▸ Data provided:
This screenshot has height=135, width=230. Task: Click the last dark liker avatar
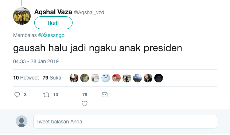(x=159, y=78)
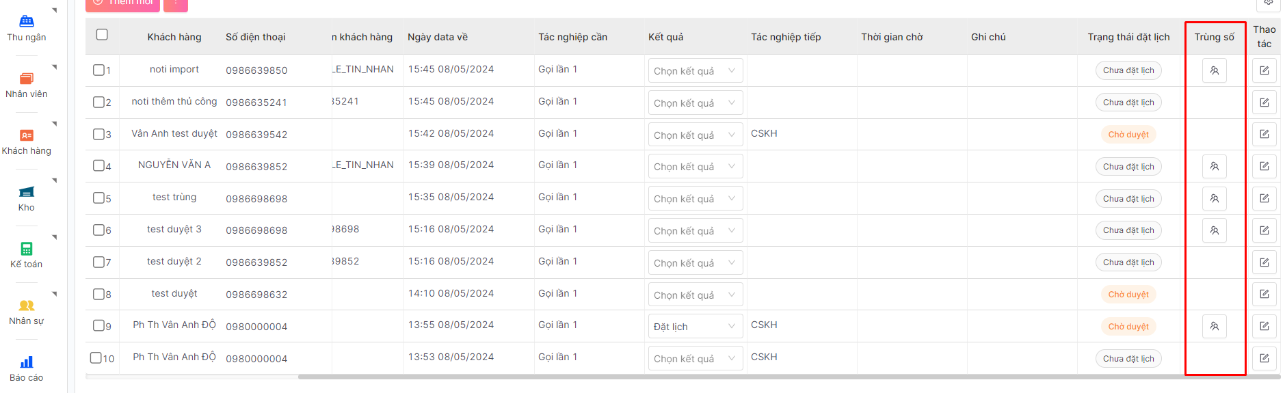Open the Nhân viên sidebar module
Screen dimensions: 1285x393
pos(27,79)
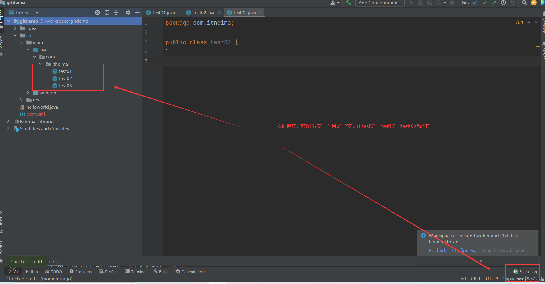The width and height of the screenshot is (545, 284).
Task: Open Project panel gear settings
Action: 128,13
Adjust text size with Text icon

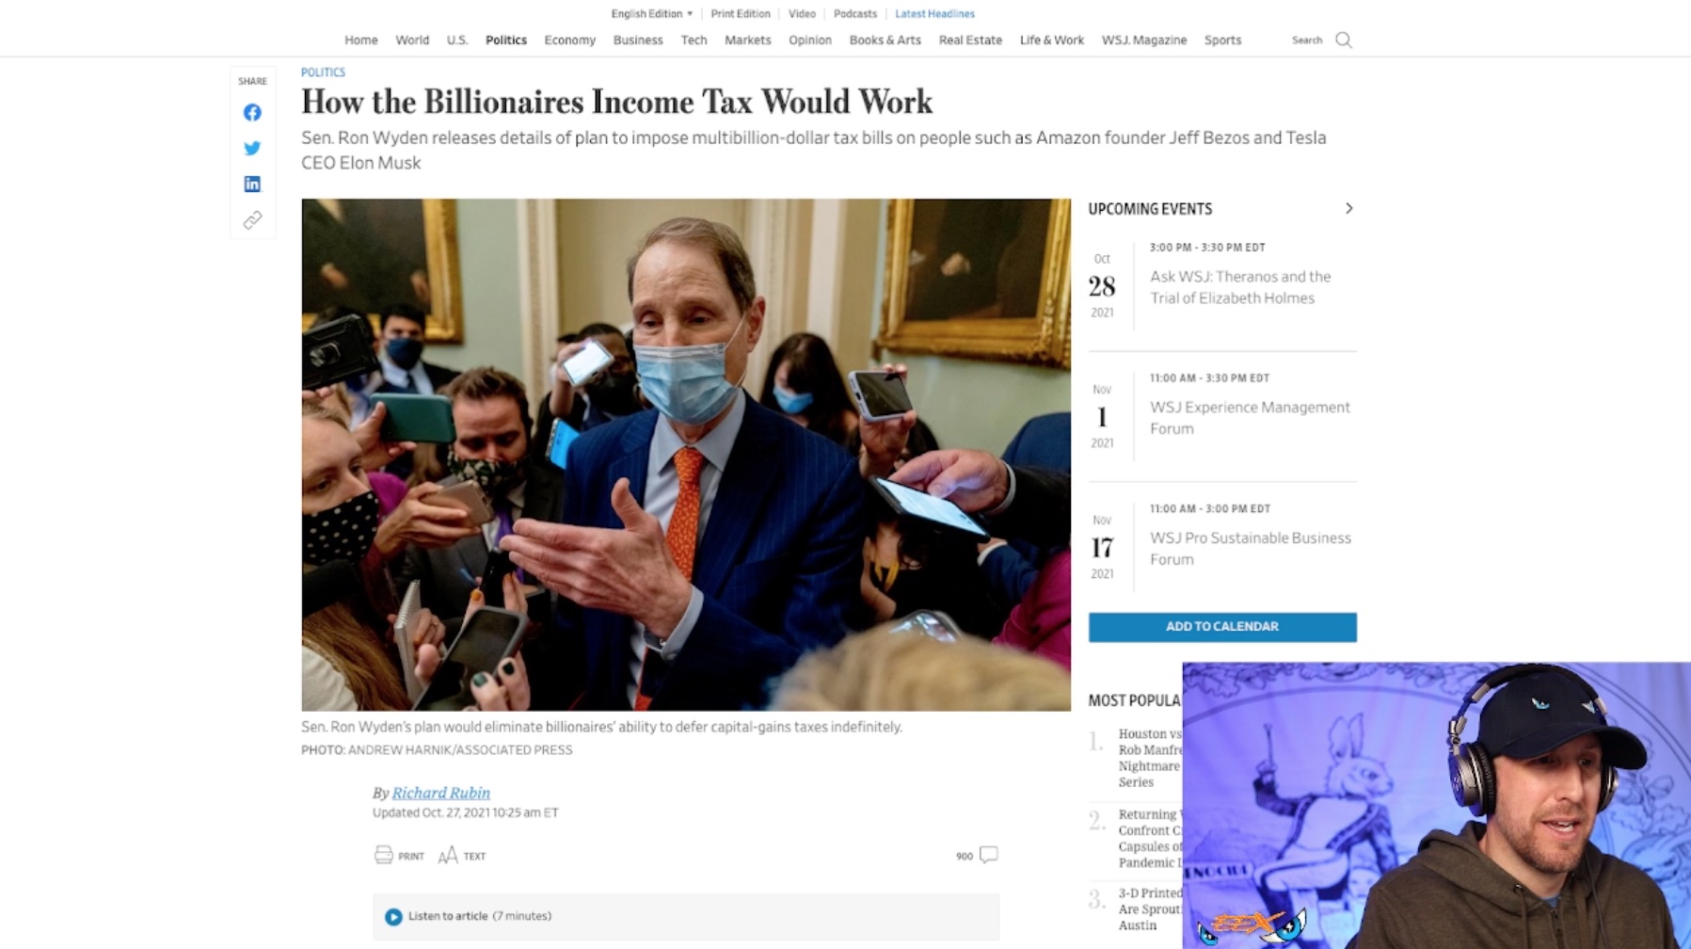(448, 855)
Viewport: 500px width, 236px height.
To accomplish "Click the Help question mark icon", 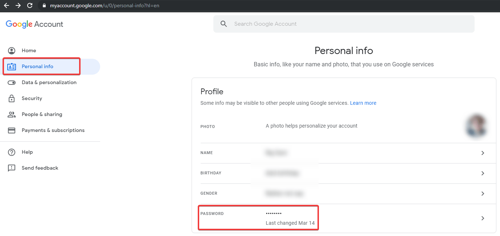I will (x=12, y=152).
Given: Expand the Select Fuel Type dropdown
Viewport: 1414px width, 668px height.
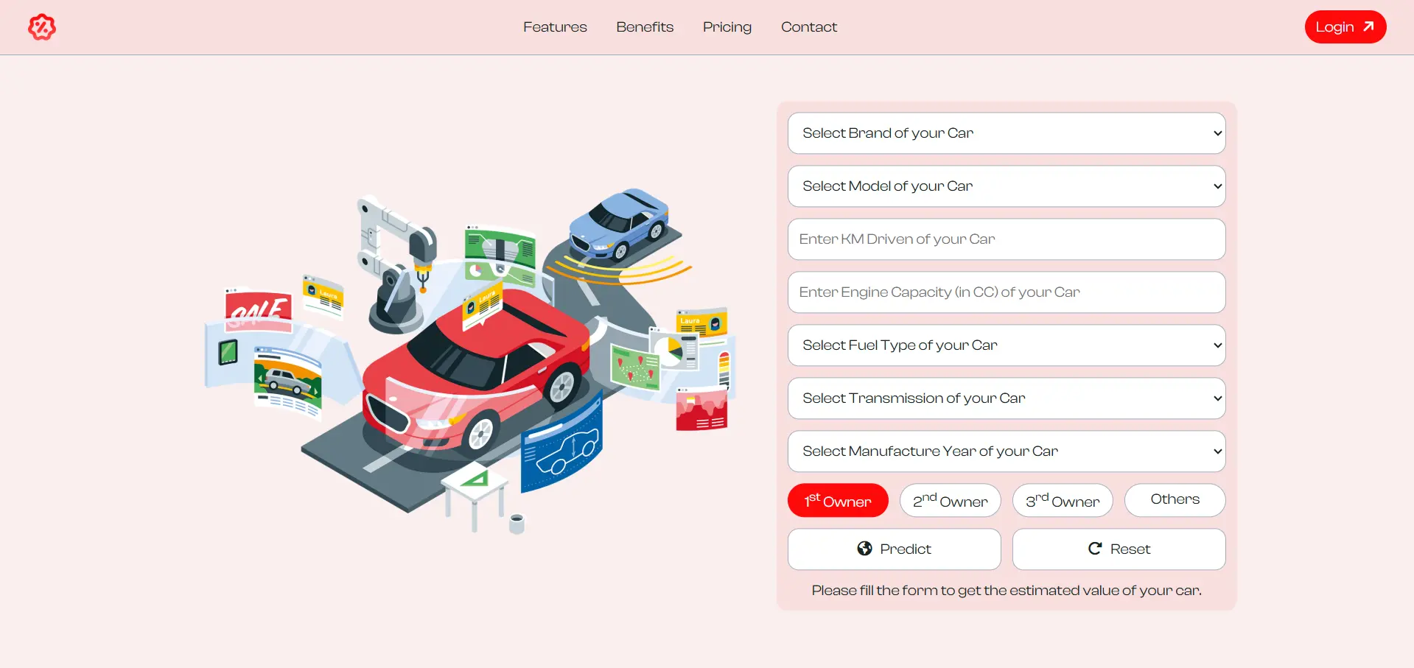Looking at the screenshot, I should coord(1007,345).
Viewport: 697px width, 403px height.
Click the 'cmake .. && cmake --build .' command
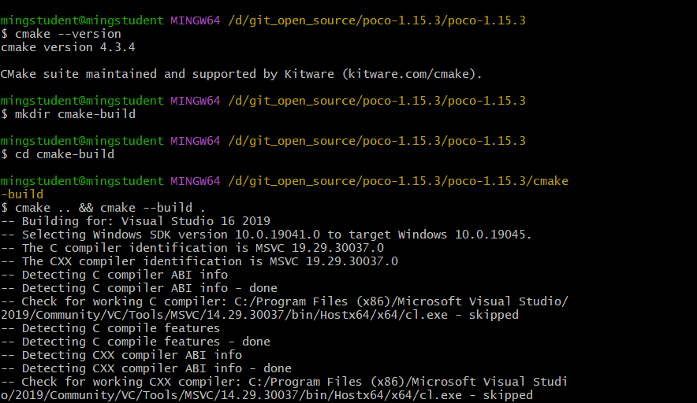pyautogui.click(x=103, y=208)
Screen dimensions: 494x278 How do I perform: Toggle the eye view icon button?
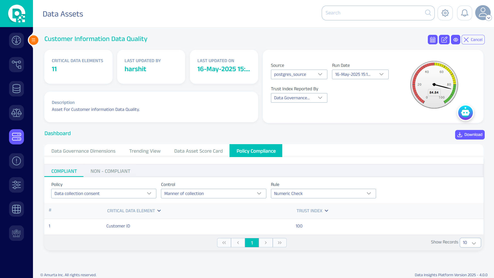pyautogui.click(x=455, y=40)
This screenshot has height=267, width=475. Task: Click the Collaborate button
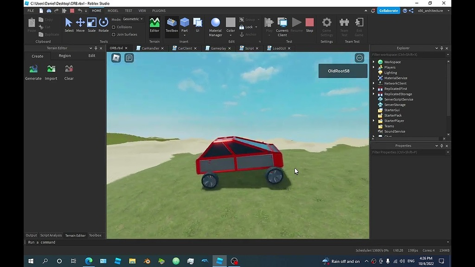(388, 11)
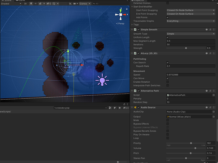Open Audio Source three-dot context menu
Viewport: 218px width, 163px height.
tap(214, 107)
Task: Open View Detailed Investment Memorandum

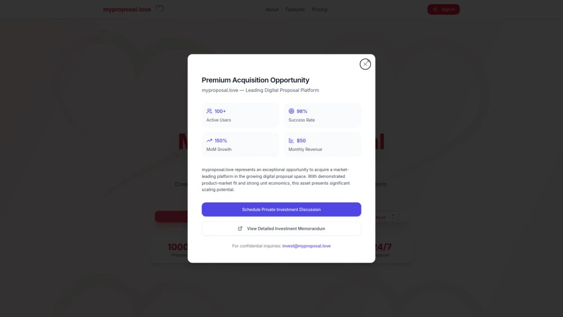Action: [x=282, y=229]
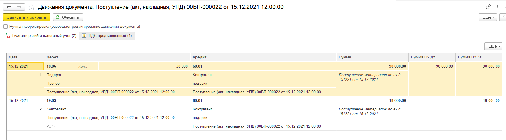Select the date cell 15.12.2021 in row one
The height and width of the screenshot is (140, 506).
coord(25,66)
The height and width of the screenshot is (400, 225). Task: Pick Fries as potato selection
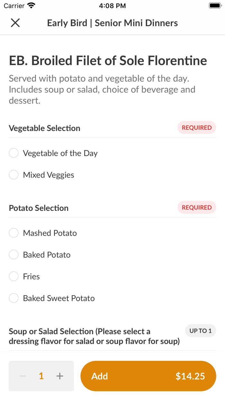[x=14, y=277]
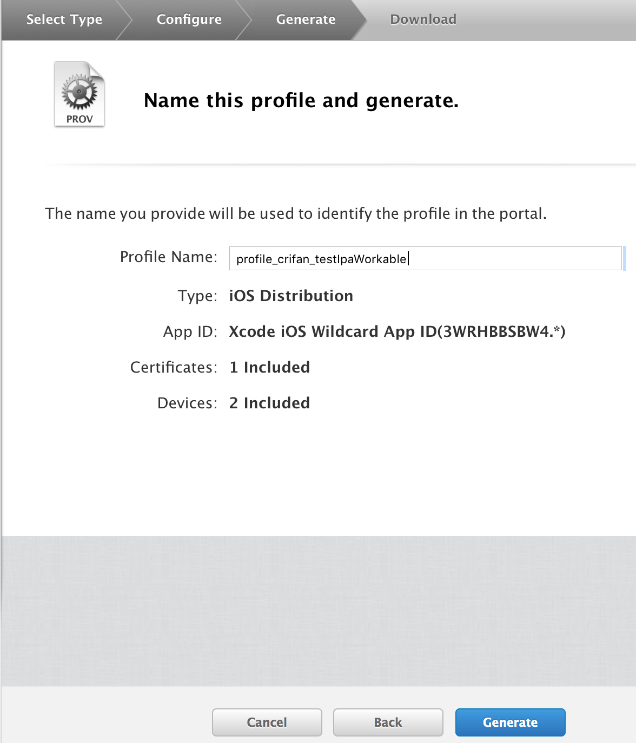
Task: Open the Configure wizard step
Action: (x=189, y=19)
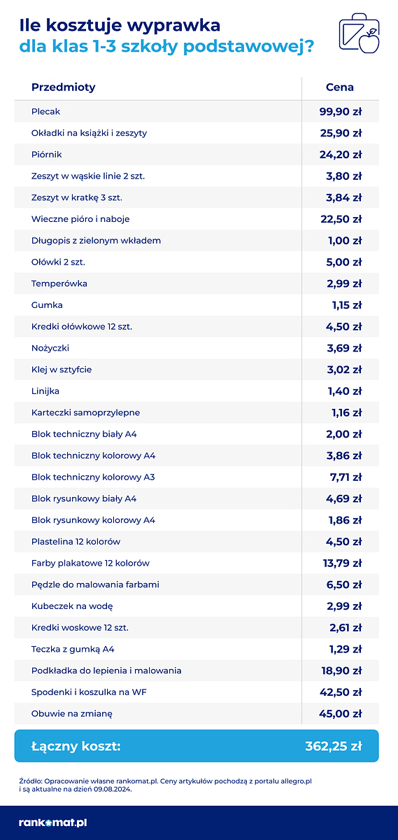Screen dimensions: 398x840
Task: Click the Nożyczki item label
Action: point(50,348)
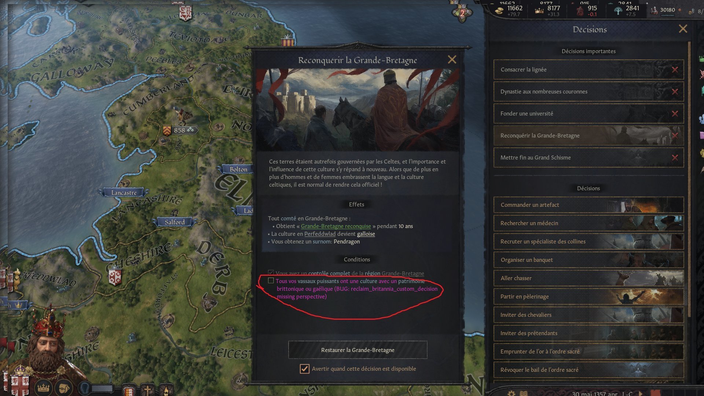
Task: Select 'Partir en pèlerinage' decision
Action: 589,296
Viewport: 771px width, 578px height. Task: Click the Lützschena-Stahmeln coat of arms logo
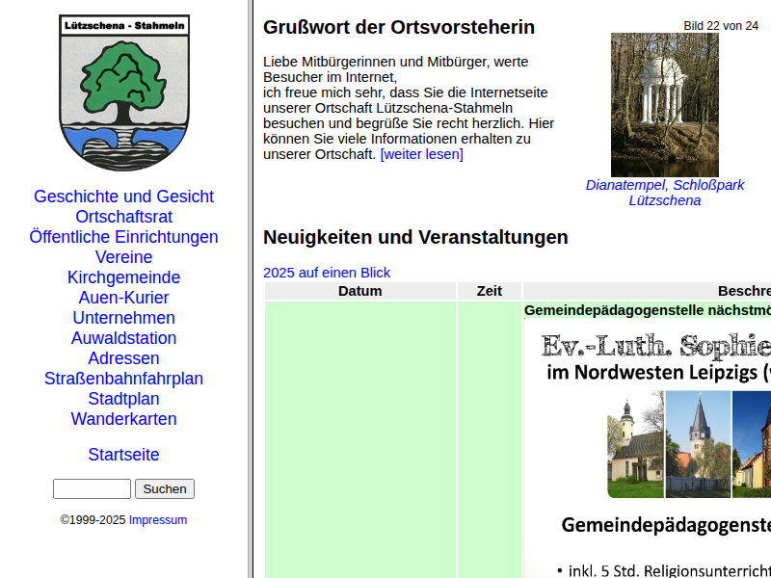123,92
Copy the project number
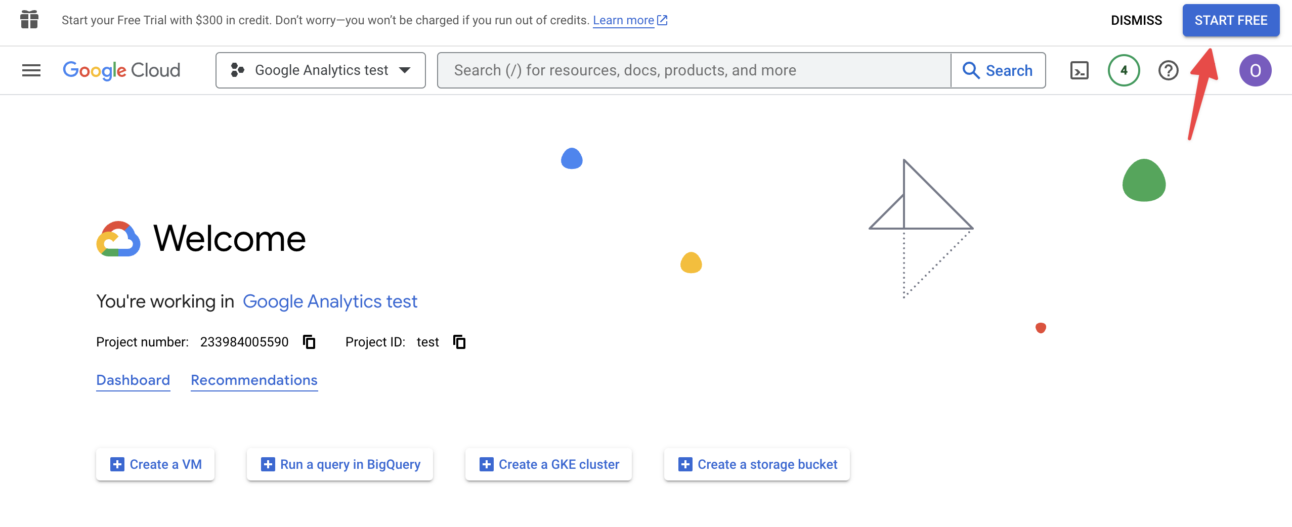Screen dimensions: 1292x527 click(309, 342)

▸ Task statement: Exact repetition is the task: every line from the start of the data to the line with "Viewport: 500px width, 236px height.", inclusive, and none after it, pictures omitted.

▸ Output for this exercise:
This screenshot has height=135, width=230. Task: Click the last dark liker avatar
(x=159, y=78)
Open the Nhân viên sidebar module
Screen dimensions: 1285x393
pos(27,79)
The width and height of the screenshot is (545, 284).
Task: Open Project panel gear settings
Action: 128,13
Adjust text size with Text icon

(448, 855)
Viewport: 500px width, 236px height.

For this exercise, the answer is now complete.